Business is the art of managing the uncertain.
Machine learning, statistics, simulation, optimization and many other emerging disciplines are predominantly probability based. A predictive model may well express the probability that a loan applicant will be able to repay, as a probability (usually as a percentage). Simulations which use Monte Carlo methods will show a spread of outcomes with associated probabilities. Eventually business management will start to think in terms of probabilities – but we are a long way off.
Business is the art of managing the uncertain. This is why many senior executives in large corporations dislike change – it introduces new risks, and the saying of ‘don’t fix it unless it’s broke’ summarizes this attitude quite well. Nonetheless uncertainties are with us all the time and we need to be able to deal with them. If there was no uncertainty we could populate our planning software with the relevant numbers and go home – there would be no need for managers. Alas this is not how things are and so we need a way to deal with real life – with uncertainty.
Some of these issues are explained simply and with humor in ‘The Flaw of Averages’ by Sam Savage. He cites the case of the Production Director who needs to build a facility for new product production. He asks someone for a number – the most likely volume of sales the product will achieve. In reality this is not a single number, but a distribution with probabilities assigned to various outcomes. But he insists on a number. The subordinate tells him that the range is between 50k and 150k units per month – and so 100k seems like the figure to pitch at – an average. So the Production Director, happy that he has a number to pitch at, builds a plant with capacity for 100k units per month. This decision is a commercial disaster. If demand is above 100k units it cannot be met, and if it is below 100k the new facility might lose money. If a distribution of outcomes had been used it would have been possible to find a solution that optimizes profitability even though demand is variable.
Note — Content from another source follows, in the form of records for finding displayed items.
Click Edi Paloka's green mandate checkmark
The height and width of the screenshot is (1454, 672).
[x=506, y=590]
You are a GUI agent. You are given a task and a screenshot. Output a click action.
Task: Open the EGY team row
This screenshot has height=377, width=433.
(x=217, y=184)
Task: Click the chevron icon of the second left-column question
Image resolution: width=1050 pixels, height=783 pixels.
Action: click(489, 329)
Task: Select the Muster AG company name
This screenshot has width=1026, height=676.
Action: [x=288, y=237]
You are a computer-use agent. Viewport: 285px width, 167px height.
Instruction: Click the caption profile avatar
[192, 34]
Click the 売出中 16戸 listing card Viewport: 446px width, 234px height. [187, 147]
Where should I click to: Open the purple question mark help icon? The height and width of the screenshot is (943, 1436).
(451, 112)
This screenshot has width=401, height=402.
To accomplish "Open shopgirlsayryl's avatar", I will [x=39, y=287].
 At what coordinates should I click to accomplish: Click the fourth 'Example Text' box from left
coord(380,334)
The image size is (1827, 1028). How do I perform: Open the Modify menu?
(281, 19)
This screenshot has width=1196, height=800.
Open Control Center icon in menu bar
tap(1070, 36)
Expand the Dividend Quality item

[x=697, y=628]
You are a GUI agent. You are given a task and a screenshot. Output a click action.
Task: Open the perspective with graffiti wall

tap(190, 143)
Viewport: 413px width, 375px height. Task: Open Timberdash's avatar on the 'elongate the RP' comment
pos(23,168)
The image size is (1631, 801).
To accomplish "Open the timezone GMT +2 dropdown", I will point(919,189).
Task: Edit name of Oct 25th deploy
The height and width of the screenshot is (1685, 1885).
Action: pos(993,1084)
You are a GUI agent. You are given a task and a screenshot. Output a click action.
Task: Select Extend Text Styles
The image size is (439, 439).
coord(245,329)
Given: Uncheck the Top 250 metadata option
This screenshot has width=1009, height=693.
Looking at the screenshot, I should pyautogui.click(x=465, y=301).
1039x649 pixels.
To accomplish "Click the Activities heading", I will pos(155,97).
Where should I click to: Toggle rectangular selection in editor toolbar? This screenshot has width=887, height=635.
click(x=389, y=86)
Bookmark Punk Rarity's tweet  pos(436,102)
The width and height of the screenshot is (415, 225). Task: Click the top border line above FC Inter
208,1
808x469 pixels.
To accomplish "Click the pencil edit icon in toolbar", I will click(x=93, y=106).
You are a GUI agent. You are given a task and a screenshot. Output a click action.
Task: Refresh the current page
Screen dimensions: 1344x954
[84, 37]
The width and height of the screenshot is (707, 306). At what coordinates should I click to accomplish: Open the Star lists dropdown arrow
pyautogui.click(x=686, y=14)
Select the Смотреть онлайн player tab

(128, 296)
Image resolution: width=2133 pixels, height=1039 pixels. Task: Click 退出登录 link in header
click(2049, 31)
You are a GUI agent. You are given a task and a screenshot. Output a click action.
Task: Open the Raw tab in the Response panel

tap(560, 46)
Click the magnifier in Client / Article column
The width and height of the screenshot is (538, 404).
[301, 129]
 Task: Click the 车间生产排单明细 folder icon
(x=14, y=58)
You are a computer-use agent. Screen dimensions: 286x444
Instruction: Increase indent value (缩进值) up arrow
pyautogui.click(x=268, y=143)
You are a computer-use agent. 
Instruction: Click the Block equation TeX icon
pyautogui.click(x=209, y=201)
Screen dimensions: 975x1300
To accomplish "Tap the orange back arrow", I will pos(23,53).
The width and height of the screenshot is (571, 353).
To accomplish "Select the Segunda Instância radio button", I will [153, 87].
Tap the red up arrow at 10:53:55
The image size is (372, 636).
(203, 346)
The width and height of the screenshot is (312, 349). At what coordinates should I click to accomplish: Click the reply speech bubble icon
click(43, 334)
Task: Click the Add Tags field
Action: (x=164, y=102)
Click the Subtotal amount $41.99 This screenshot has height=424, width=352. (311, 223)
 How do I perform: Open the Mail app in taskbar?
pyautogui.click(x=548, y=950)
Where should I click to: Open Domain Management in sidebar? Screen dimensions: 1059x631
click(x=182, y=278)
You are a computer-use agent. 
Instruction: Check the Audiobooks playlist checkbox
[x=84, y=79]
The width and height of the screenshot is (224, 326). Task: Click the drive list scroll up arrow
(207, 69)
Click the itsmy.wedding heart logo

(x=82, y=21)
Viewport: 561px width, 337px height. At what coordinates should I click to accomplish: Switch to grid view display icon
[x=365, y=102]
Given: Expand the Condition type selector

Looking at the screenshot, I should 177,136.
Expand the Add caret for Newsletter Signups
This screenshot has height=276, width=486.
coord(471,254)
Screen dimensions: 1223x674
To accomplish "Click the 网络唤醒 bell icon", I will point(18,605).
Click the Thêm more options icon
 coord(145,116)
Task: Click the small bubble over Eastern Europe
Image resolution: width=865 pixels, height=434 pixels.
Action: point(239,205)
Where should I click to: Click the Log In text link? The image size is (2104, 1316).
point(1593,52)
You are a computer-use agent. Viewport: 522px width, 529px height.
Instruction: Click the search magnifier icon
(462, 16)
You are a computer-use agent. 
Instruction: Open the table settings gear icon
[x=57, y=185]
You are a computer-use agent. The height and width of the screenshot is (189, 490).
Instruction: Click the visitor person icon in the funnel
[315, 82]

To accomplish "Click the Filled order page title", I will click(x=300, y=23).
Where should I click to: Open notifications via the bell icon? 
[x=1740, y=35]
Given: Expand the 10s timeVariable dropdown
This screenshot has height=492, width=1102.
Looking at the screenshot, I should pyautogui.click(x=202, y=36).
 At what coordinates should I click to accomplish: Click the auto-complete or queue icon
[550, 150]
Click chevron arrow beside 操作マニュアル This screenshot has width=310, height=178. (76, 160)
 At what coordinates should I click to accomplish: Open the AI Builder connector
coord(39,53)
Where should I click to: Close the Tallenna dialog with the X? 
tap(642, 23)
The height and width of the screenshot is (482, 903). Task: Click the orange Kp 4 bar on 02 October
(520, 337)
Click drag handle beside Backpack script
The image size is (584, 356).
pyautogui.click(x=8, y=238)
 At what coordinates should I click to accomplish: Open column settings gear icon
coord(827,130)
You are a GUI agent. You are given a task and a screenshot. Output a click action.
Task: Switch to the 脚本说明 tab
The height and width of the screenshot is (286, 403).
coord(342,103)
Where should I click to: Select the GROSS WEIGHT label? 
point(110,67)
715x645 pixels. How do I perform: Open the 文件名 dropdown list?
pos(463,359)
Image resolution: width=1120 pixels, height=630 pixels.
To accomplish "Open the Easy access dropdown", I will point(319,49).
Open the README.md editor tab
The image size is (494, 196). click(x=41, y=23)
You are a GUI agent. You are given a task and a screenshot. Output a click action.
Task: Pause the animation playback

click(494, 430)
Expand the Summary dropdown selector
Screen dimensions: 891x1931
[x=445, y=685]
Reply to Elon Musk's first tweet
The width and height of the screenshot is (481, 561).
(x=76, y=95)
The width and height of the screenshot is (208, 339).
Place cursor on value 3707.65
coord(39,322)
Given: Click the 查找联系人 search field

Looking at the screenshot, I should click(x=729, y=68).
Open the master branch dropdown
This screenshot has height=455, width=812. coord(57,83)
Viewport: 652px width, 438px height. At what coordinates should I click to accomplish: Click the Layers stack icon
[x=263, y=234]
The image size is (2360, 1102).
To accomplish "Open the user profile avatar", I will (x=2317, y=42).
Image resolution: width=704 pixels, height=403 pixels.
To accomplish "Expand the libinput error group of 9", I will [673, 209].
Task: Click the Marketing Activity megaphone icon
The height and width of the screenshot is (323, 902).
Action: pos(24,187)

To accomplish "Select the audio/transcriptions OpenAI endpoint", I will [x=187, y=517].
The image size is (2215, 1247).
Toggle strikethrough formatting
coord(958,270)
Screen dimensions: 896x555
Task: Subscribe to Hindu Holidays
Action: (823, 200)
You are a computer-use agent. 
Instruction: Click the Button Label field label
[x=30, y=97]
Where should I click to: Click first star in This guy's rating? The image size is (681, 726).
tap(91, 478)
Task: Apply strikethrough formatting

Technology is emerging that will allow business managers to embed distributions in a spreadsheet instead of a single number – but old habits die hard.
The language of probability will gradually make its way into business planning and operations, and the tools are becoming available to facilitate probabilistic methods. This does not mean we have to employ armies of statisticians, and as Savage points out, the ‘steam age’ statistics which involved sheets of complex formulas and calculations, is being replaced by computer based tools which can be used by skilled business managers. Simulation, planning, prediction and optimization will all benefit from these new techniques and tools – it’s just a matter of time before they become mainstream.